Estaban en la puerta. A través de la triple cristalera vi el ciervo sobre la hierba. La nieve se fundía en la oquedad de sus entrañas. Bonnie y Phyllis se habían echado ya al hombro las escopetas. Bon parecía compungida de veras ante su inminente partida.
—Tendrías que verle los brazos —estaba diciéndole a su amiga. Luego me envió un último guiño. Llevaba su zamarra de leñador y su cojín naranja colgándole del cinturón—. A primera vista no parece fuerte. Pero lo es. ¡Santo cielo! Deberías verle los brazos —dijo.
Estaba en la puerta, despidiéndolas, y las miré. Tenían agarrado el ciervo por los cuernos, y lo arrastraban por el camino en dirección al coche.
—Cuídate, Lloyd —dijo Phyllis.
Bonnie miró hacia atrás y me sonrió.
—Lo haré, no te preocupes —dije—. Podéis contar conmigo.
Cerré la puerta.
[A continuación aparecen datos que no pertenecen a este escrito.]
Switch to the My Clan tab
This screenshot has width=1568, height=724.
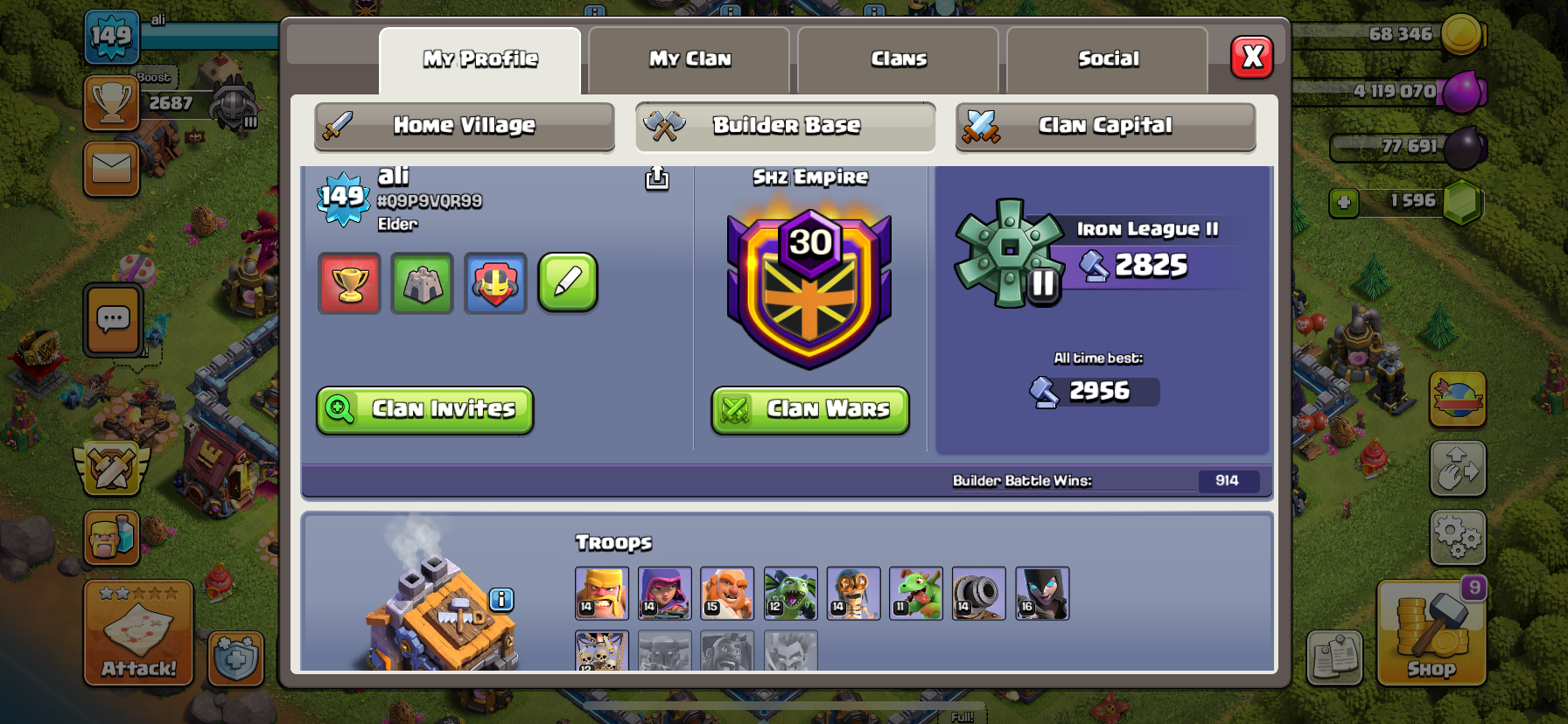point(690,59)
Luego fui hasta el pequeño ventanal y me quedé mirando cómo bajaban por el camino de entrada hacia la valla, tirando del ciervo a través de la nieve y dejando un surco a su espalda. Después las vi arreglárselas para pasar el ciervo por debajo de la valla de Gainsborough, y reír junto al coche, y levantar el ciervo hasta el maletero, y depositarlo en su interior y atar la puerta del maletero con cuerdas. La cabeza del ciervo sobresalía por la abertura para facilitar una eventual inspección. Bonnie y Phyllis se irguieron y miraron hacia la ventana y me dijeron adiós con la mano; las dos, con grandes movimientos de abanico de los brazos. Una en zamarra de leñador y la otra en traje de camuflaje. Les devolví el saludo desde el ventanal. Luego subieron al coche, un Pontiac rojo nuevo, y se alejaron.
Pasé en la sala casi todo el resto de la tarde, echando de menos la televisión, contemplando la caída de la nieve, alegrándome de que Phyllis lo hubiera arreglado todo y de no tener que hacerlo yo antes de dejar la casa. Y pensando en cuánto me habría gustado comerme una tajada de aquel ciervo.
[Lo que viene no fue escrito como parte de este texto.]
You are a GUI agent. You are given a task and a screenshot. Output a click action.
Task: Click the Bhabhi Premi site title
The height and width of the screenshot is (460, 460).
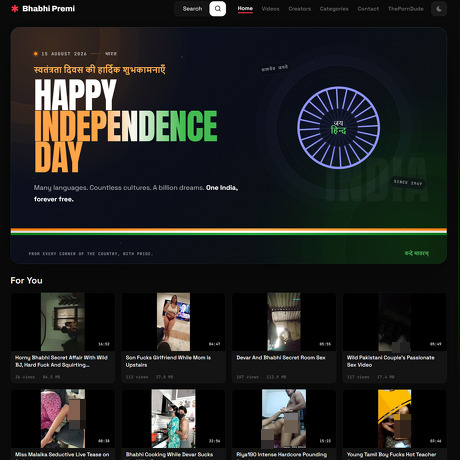48,9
Al rato empezó a parecerme magnífica la idea de marcharme: llamar a un taxi, irme en él hasta la estación, subir al tren de Florida y olvidarme de todo lo demás. Y de Tina, rumbo a Phoenix con un tipo que de lo único que entendía en la vida era de galgos.
Pero cuando fui al comedor a coger mi cartera para echarle un vistazo al billete, lo único que encontré en ella fue algo de cambio y unos cuantos estuches de cerillas. Y comprendí que no era sino el comienzo de una nueva racha de mala suerte.